Uber's legal defense: Waymo does LiDAR better, for now

Uber has denied the accusations that it took Waymo's technology.

Waymo, Alphabet's self-driving company, claimed on Monday that Uber violated a court's order to produce any and all documents in its possession that so much as mentioned information from the 14,000 confidential files allegedly downloaded by autonomous-car engineer Anthony Levandowski before he left Alphabet. He now leads Uber's driverless vehicle initiative.

Alphabet responded that Uber hasn't properly made a search for the stolen files.

Uber also provided testimony from another employee who joined Otto after leaving Waymo, Sameer Kshirsagar, who's also named in Waymo's suit. If it's found that one of its top executives did pilfer those documents and use the information within them to build Uber's LiDAR technology, the financial judgement could cripple the ride-hailing company and give competitors like Lyft the opportunity to overtake it.

Uber said it's never installed a lidar of its own design on a vehicle. Waymo charges Levandowski with planning the move while still at the Google unit, and with downloading 14,000 confidential files. But Waymo contends that Levandowski probably has the files on a non-company device, which Waymo has not been able to search.
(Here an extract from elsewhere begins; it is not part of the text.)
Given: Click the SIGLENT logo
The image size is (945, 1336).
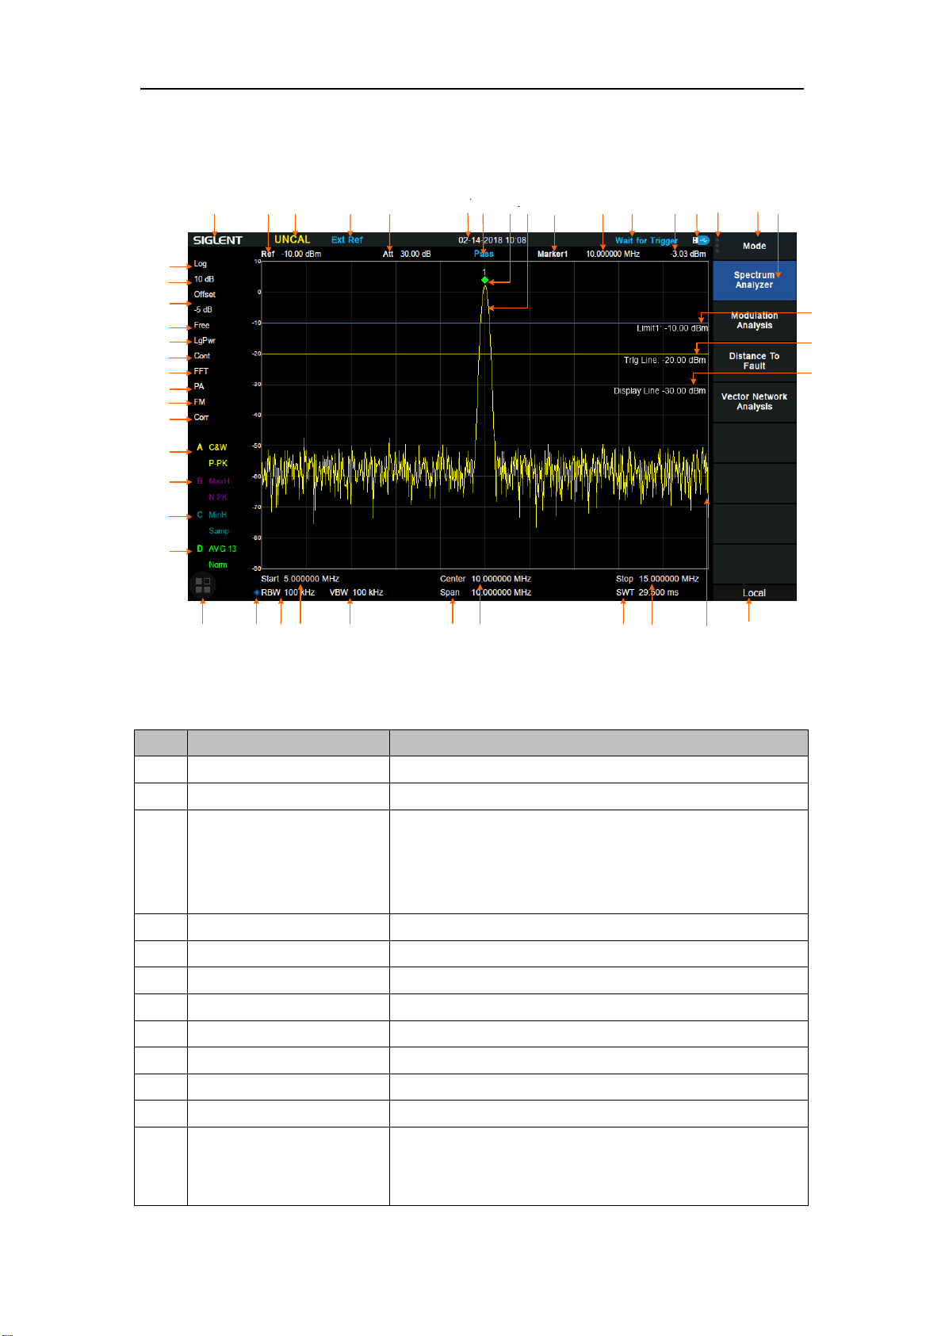Looking at the screenshot, I should click(x=217, y=240).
Uber also points out that Waymo could have sued Levandowski personally, but it chose not to.

Levandowski, the central witness in the case, has sought his Fifth Amendment right against self-incrimination and will not testify, over concerns about the possibility of a criminal case being filed.

Alsup has also suggested that Uber had leverage over Levandowski it had not used, such as threatening to fire him should he not hand over the documents.

The case is against Uber, however, not Levandowski and his cohorts.

"We can't produce something that we do not have", Gonzalez said.

If Waymo really thought Uber was using secrets, it wouldn't have waited five months to pursue an injunction, she argues.

"If I can not get a declaration from [Levandowski] then, Your Honor".

The lawsuit alleges that Anthony Levandowski, once a fixture on Google's self-driving auto team, stole 14,000 files pertaining to Google's proprietary self-driving technology when he left Google to form his own self-driving technology start-up, Otto, which was later sold to Uber for north of half a billion dollars.

Levandowski is now the head of Uber's self-driving department.

"Waymo could not be more wrong", Uber's attorney argued in the new filing, "and Uber's design could not be more different".

US District Judge William Alsup said evidence amassed by Waymo to bolster its case of being robbed was extraordinary. In fact, Waymo is now in the middle of arbitration with Levandowski - which began in October - whom they accused of using confidential information to poach employees for competing companies. He and two other Waymo employees are accused of downloading thousands of confidential files, including lidar circuit board designs, before he left Waymo a year ago and launched his own robocar startup, Otto, that was acquired by Uber for $680 million.